- **EXTRACT PROVIDED**:
** start **

Tragically, two copycat crimes were committed in the United Kingdom soon after the film’s completion. In 1973, a Dutch girl was raped in Lancashire by men who sang ‘Singin’ in the Rain’. And a sixteen year-old boy beat a younger child whilst wearing Alex’s uniform of white overalls, a black bowler hat and combat boots. These attacks, coupled with his family receiving several death threats, prompted Kubrick to have the picture withdrawn in the UK in 1973. It was not publicly released there until after his death in 1999. In 2000 it was finally released in the UK and Australia.
When McDowell recorded the narration he would often feel the need to stretch his legs. Whenever that happened, Kubrick would challenge him to a game of table tennis. They played numerous games over the course of filming but the director was never able to win. Not even once. Malcolm was quite a skilled player. He was later irritated to find that his salary had been docked for the hours spent playing the game! Kubrick was known to adopt a similar tactic with actors who could play chess. He was a good chess player and seldom lost against George C. Scott and others.
One of several aspects of this film that proved aggravating to some cinema-goers was the language spoken by Alex and his ‘droogs’. It was an invented dialogue called ‘Nadsat’ by the writer, Burgess; a mixture of English, Russian and slang. And there was simply too much of it in the movie. After the first edition of the novel a glossary appendix was added to subsequent editions. Even Kubrick was concerned that too much of it would harm his picture. Burgess originally sold the movie rights to Mick Jagger for $500 when he needed quick cash. Mick had plans to make it with the Rolling Stones as the ‘droogs’, but then re-sold the rights for a much larger amount.

** end **

- **BRIEF A**: According to the film trivia passage, why did Kubrick have the picture withdrawn in the UK in 1973? Answer in one to three sentences.
The film trivia passage and the records have no connection to each other.

- **DATA IN THIS EXERCISE**:
** start **

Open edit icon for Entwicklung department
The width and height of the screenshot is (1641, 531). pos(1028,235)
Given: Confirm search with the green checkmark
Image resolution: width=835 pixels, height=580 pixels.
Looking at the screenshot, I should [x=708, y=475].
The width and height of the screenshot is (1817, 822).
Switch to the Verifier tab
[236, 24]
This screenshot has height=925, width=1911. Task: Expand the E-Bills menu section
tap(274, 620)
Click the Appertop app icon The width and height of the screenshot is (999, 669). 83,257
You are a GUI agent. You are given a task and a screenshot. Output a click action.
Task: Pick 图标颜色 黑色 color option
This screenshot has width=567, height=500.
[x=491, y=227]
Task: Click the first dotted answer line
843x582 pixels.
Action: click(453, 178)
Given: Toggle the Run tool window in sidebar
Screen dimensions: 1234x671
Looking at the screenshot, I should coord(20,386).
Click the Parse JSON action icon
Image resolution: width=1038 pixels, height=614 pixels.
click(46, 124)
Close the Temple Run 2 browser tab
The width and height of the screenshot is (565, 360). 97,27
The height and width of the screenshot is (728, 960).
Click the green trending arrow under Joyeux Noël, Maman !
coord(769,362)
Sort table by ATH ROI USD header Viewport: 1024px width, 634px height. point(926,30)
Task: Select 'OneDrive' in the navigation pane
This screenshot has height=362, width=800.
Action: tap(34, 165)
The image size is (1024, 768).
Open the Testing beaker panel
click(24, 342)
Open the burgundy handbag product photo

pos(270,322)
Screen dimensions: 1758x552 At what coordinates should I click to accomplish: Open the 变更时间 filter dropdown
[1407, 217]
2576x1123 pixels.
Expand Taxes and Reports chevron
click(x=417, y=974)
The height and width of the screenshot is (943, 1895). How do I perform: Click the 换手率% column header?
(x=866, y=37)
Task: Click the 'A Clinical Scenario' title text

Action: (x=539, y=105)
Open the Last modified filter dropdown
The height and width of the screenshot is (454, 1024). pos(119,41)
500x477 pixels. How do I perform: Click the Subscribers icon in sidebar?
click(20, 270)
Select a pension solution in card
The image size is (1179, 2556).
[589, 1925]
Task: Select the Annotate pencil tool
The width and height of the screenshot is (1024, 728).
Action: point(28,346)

** end **

- **BRIEF B**: In the records, echo the lines exactly, beginning at the line that contains "You are a GUI" and stopping after the line that contains "Sort table by".

- **FINISHED ANSWER A**: Kubrick withdrew the picture because two copycat crimes were committed in the UK soon after the film's completion. One was a rape by men singing 'Singin' in the Rain,' and the other was a beating by a boy dressed in Alex's uniform. These attacks, together with several death threats against his family, led him to pull the film.

- **FINISHED ANSWER B**:
You are a GUI agent. You are given a task and a screenshot. Output a click action.
Task: Pick 图标颜色 黑色 color option
This screenshot has width=567, height=500.
[x=491, y=227]
Task: Click the first dotted answer line
843x582 pixels.
Action: click(453, 178)
Given: Toggle the Run tool window in sidebar
Screen dimensions: 1234x671
Looking at the screenshot, I should coord(20,386).
Click the Parse JSON action icon
Image resolution: width=1038 pixels, height=614 pixels.
click(46, 124)
Close the Temple Run 2 browser tab
The width and height of the screenshot is (565, 360). 97,27
The height and width of the screenshot is (728, 960).
Click the green trending arrow under Joyeux Noël, Maman !
coord(769,362)
Sort table by ATH ROI USD header Viewport: 1024px width, 634px height. point(926,30)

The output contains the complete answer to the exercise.